The associahedron is the graph $\mathcal{G}_N$ that has as nodes all triangulations of a convex $N$-gon, and an edge between any two triangulations that differ in a flip operation, which consists of removing an edge shared by two triangles and replacing it by the other diagonal of the resulting 4-gon. In this paper, we consider a large collection of induced subgraphs of $\mathcal{G}_N$ obtained by Ramsey-type colorability properties. Specifically, coloring the points of the $N$-gon red and blue alternatingly, we consider only colorful triangulations, namely triangulations in which every triangle has points in both colors, i.e., monochromatic triangles are forbidden.

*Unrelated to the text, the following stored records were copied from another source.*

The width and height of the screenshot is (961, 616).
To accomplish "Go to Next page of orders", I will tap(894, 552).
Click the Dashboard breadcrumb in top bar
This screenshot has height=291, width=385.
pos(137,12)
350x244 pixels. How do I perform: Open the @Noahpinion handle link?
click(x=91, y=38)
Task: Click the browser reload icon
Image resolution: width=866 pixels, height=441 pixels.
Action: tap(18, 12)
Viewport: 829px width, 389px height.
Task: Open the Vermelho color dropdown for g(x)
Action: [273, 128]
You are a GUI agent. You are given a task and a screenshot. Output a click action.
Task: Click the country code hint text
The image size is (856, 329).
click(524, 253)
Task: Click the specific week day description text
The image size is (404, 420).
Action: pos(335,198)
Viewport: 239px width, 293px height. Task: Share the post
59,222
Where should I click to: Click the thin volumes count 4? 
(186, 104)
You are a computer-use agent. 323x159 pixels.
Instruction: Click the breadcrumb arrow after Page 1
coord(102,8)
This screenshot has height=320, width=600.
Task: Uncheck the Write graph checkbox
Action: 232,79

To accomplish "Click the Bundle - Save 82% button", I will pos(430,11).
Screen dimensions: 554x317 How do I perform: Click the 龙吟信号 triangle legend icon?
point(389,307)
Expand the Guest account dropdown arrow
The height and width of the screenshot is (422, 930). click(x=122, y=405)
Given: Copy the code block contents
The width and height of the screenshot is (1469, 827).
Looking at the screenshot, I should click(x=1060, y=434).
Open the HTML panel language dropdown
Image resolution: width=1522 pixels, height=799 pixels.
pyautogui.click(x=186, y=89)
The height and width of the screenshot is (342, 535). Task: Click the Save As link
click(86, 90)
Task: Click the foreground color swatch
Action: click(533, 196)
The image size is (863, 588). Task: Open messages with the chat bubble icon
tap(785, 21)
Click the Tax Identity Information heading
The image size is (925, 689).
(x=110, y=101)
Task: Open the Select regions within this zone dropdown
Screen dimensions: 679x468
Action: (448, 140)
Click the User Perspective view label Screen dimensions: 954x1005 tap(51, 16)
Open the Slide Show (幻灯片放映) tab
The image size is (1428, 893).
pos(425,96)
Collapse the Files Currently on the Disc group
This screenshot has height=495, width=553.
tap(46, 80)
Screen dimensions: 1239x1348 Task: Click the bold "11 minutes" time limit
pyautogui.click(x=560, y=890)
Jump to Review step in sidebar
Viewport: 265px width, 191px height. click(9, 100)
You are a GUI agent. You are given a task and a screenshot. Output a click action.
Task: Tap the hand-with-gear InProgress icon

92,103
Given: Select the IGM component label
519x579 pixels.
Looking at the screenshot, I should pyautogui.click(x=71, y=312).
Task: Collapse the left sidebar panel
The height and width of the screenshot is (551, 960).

The resulting induced subgraph of $\mathcal{G}_N$ on colorful triangulations is denoted by $\mathcal{F}_N$. We prove that $\mathcal{F}_N$ has a Hamilton cycle for all $N\geq 8$, resolving a problem raised by Sagan, i.e., all colorful triangulations on $N$ points can be listed so that any two cyclically consecutive triangulations differ in a flip. In fact, we prove that for an arbitrary fixed coloring pattern of the $N$ points with at least 10 changes of color, the resulting subgraph of $\mathcal{G}_N$ on colorful triangulations (for that coloring pattern) admits a Hamilton cycle. We also provide an efficient algorithm for computing a Hamilton path in $\mathcal{F}_N$ that runs in time $\mathcal{O}(1)$ on average per generated node. This algorithm is based on a new and algorithmic construction of a tree rotation Gray code for listing all $n$-vertex $k$-ary trees that runs in time $\mathcal{O}(k)$ on average per generated tree.